Objectives: The purpose of this study was to assess the incidence of warfarin fetal complications and whether they are dose-dependent.
Background: Gravid patients with mechanical heart valves require long-term anticoagulant therapy. Controversy exists concerning the appropriate treatment of these patients.
Methods: Forty-three women on warfarin carrying out 58 pregnancies were studied. For each patient with full-term pregnancy a caesarian section was scheduled for the 38th week during brief warfarin discontinuation. Maternal and fetal complications were evaluated. Fetal complications were divided according to the warfarin dosage < or = 5 mg and > 5 mg necessary to keep an international normalized ratio (INR) of 2.5 to 3.5, and analyzed subsequently.
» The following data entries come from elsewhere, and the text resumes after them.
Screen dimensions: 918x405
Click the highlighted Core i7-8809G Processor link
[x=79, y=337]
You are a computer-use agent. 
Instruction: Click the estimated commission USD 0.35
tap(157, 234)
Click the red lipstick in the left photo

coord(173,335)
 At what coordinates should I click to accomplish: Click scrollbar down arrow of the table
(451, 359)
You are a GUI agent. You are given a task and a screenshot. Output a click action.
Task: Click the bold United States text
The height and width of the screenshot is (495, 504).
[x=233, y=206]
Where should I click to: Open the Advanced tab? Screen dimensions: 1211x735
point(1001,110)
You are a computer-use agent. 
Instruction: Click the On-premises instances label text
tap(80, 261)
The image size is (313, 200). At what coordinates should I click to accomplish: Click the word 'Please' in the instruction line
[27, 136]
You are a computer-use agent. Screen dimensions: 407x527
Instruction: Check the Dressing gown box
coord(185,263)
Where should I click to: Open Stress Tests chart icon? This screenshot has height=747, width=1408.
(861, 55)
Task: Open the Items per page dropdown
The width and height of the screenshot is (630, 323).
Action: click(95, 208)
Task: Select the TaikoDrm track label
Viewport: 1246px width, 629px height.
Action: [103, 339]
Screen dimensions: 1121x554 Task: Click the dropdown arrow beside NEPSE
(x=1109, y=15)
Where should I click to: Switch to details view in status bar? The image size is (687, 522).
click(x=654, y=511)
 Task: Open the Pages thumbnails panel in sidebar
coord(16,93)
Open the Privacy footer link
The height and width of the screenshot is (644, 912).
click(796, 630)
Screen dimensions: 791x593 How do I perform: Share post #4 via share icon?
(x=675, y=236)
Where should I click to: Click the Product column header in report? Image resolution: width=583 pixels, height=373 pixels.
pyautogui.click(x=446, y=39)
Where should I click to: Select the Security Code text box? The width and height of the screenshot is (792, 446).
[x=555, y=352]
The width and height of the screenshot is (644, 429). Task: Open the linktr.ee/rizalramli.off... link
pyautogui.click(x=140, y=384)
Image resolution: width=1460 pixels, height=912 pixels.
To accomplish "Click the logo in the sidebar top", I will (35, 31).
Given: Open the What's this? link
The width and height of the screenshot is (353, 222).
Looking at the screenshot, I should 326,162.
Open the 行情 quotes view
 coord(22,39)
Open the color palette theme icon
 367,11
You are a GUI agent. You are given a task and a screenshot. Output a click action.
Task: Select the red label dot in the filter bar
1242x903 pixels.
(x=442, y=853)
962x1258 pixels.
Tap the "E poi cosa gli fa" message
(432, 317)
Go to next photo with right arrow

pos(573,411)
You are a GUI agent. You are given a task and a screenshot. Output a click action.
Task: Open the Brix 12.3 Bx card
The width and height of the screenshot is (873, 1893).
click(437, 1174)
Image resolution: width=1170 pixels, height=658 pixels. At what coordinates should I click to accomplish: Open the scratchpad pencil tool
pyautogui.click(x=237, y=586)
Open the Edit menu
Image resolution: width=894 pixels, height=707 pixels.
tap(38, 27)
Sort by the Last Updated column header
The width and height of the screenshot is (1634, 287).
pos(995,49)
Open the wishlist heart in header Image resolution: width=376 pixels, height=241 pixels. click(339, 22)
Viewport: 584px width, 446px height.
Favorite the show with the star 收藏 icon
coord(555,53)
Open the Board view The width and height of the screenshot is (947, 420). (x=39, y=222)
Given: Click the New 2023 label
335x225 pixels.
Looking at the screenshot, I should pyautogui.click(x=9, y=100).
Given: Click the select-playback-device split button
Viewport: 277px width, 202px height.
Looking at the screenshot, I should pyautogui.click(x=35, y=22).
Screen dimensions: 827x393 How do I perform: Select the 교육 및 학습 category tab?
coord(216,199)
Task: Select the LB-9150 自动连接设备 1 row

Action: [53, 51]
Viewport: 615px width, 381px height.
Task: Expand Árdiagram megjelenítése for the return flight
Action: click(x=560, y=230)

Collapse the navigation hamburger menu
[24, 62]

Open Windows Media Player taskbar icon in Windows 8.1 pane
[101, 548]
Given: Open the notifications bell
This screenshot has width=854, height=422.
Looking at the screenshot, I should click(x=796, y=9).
Results: A total of 58 pregnancies were observed: 31 healthy babies (30 full term, 1 premature) and 27 fetal complications (22 spontaneous abortions, 2 warfarin embryopathies, 1 stillbirth, 1 ventricular septal defect, 1 growth retardation) were recorded. Two maternal valve thromboses occurred. No fetal or maternal bleeding was observed during caesarian sections or premature vaginal delivery. Patients whose warfarin doses during pregnancy were > 5 mg had 22 fetal complications, whereas those taking a dose < or = 5 mg had only five fetal complications (p = 0.0001). For an increase of the warfarin dose there was a substantially increased probability of fetal complications (p < 0.0001; p < 0.7316).
Conclusions: There is a close dependency between warfarin dosage and fetal complications. Patients on warfarin anticoagulation may be delivered by planned caesarian section at the 38th week while briefly interrupting anticoagulation.